- Episode no.: Season 2 Episode 3
- Directed by: Bill Reed
- Written by: Chuck Menville; Len Janson;
- Production code: 22021
- Original air date: September 21, 1974

Guest appearances
- Lou Scheimer - Romulan Crewman (uncredited); Norm Prescott - Romulan Commander (uncredited);

Episode chronology
| ← Previous "Bem" | Next → "Albatross" |

= The Practical Joker =

"The Practical Joker" is the third episode of the second season of the American animated science fiction television series Star Trek: The Animated Series, the 19th episode overall. It first aired in the NBC Saturday morning lineup on September 21, 1974, and was written by American television writers Chuck Menville and Len Janson who together also wrote the first season episode "Once Upon a Planet". The "Rec Room" in this episode is the forerunner of the Holodeck, which plays a significant part in numerous episodes of the subsequent spin-off Star Trek series.

Set in the 23rd century, the series follows the adventures of Captain James T. Kirk (voiced by William Shatner) and the crew of the Starfleet starship Enterprise. In this episode, after the Enterprise passes through an unusual cloud the ship's computer starts playing practical jokes on the crew.

== Plot ==
On stardate 3183.3, the Federation starship Enterprise is attacked by three Romulan D-7-class battlecruisers. Captain Kirk orders the ship into a nearby gaseous energy field to hide, knowing that the Romulans would be unwilling to follow in after them. Sometime later, the crew begin to suffer a series of practical jokes, beginning with glasses leaking and utensils turning to rubber, a uniform tunic for the captain with "Kirk is a Jerk" emblazoned on the back, and a mysterious optical device on the bridge science station which when looked into leaves blackened circles around Science Officer Spock's eyes. Everyone suspects that there is a member of the crew having fun. The jokes become more serious, however, as corridor decks are found covered with ice under a concealing layer of fog. Still thinking that a crew-member is responsible, Chief Medical Officer Dr. McCoy, Lt. Uhura, and Lt. Sulu hope to escape the jokester by hiding out in the ship's Holodeck/Rec Room. No escape is to be found as a quiet stroll in a woodland scene becomes dangerous with the program parameters changing to include a deep pit covered over by branches and leaves, and later a freezing cold blinding snow storm then a hedge maze before they are finally rescued with the engineering crew finally forcing the door open.

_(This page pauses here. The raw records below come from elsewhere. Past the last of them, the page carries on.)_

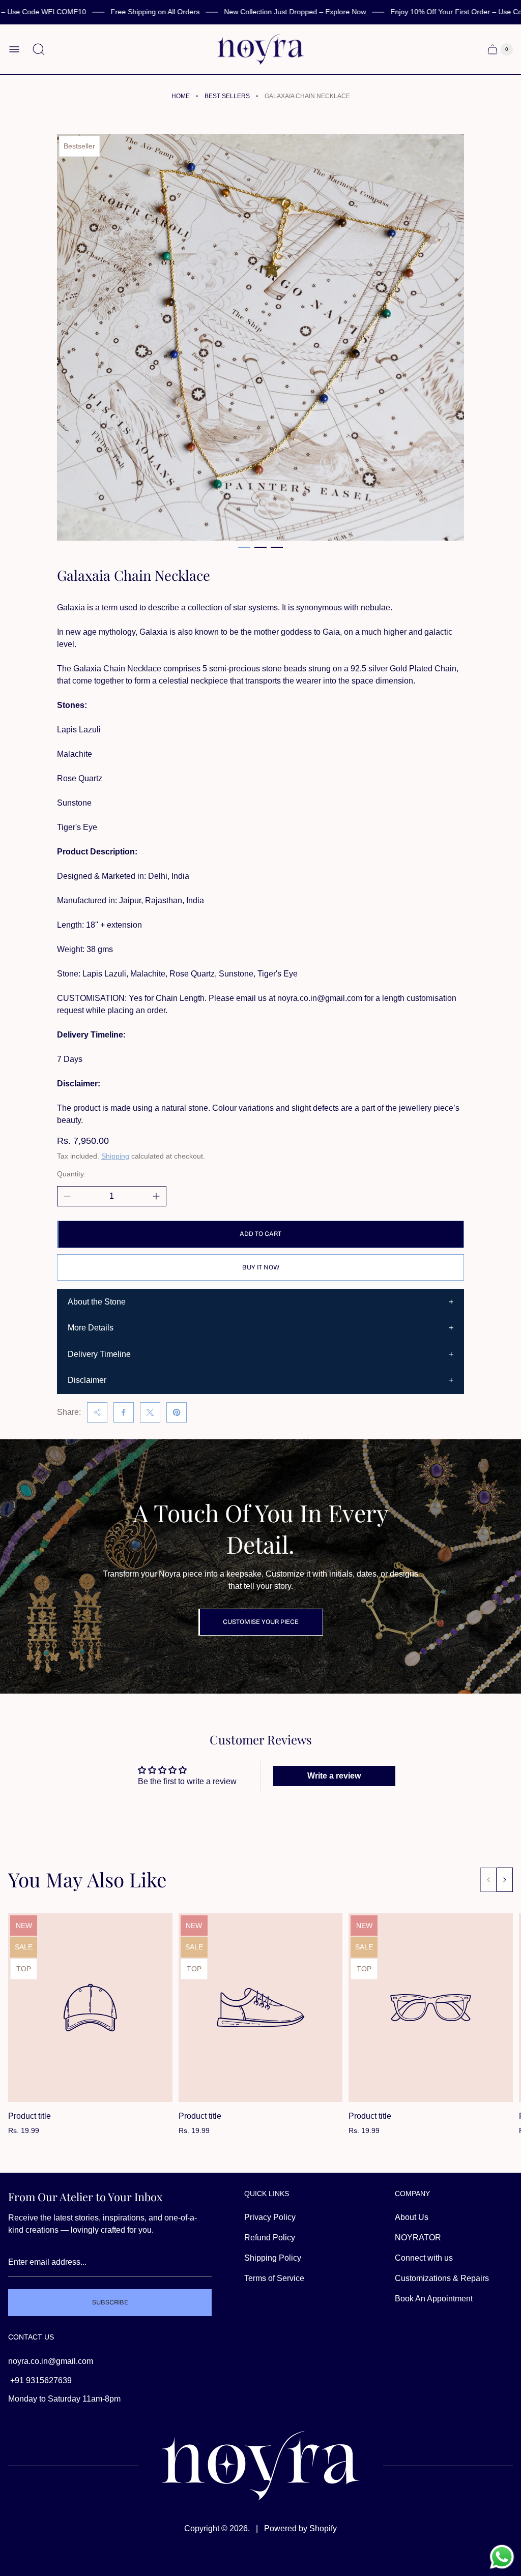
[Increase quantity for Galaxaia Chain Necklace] (156, 1196)
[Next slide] (505, 1880)
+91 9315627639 (40, 2380)
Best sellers (227, 96)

Eventually the practical jokester, which turns out to be the Enterprise computer itself (affected by the ship's passage through the energy field), decides to play a practical joke on the Romulans for the battle damage caused in the earlier attack. It fabricates a gigantic ship-shaped balloon beside the Enterprise that the Romulans are drawn to attack. The Romulans, infuriated over the embarrassment of being tricked, give chase. Kirk immediately shows extreme fear at the prospect of returning to the cloud to escape the Romulans, and the Enterprise presses into Kirk's fear by taking the ship back in. The jokester personality of the computer begins to fade, as it realizes it had been tricked itself, and finally returns to normal. The Romulans, however, were so enraged over the balloon-ship ruse that they follow the Enterprise through the energy cloud and begin to experience a rash of jokes themselves.

== Reception ==
Michelle Erica Green, in her 2011 TrekToday Retro Review said, there were "no scientific or speculative virtues," but it remains a favorite of many viewers for featuring the first canonical appearance of a holodeck in the Star Trek franchise, as well as the captain wearing a "Kirk is a Jerk" shirt. Green didn't care that most of the pranks were "at the level of 10-year-old humor," but noted "big plot holes" such as why Romulans were waiting to ambush the Enterprise. She loved that the computer demanded Kirk to say "pretty please," and replied to questions with "That is for me to know and you to find out." Green praised Majel Barrett who, "does a lovely job with the computer voice, which still sounds stiff and mechanical enough to be quite funny" even when making outrageous statements, and that "Kirk’s sputtering fury just makes it funnier...'Kirk is a Jerk,' indeed."

In 2016, SyFy noted this episode for presenting "the beginnings of the holodeck", a technological idea that later became a popular element in many later episodes.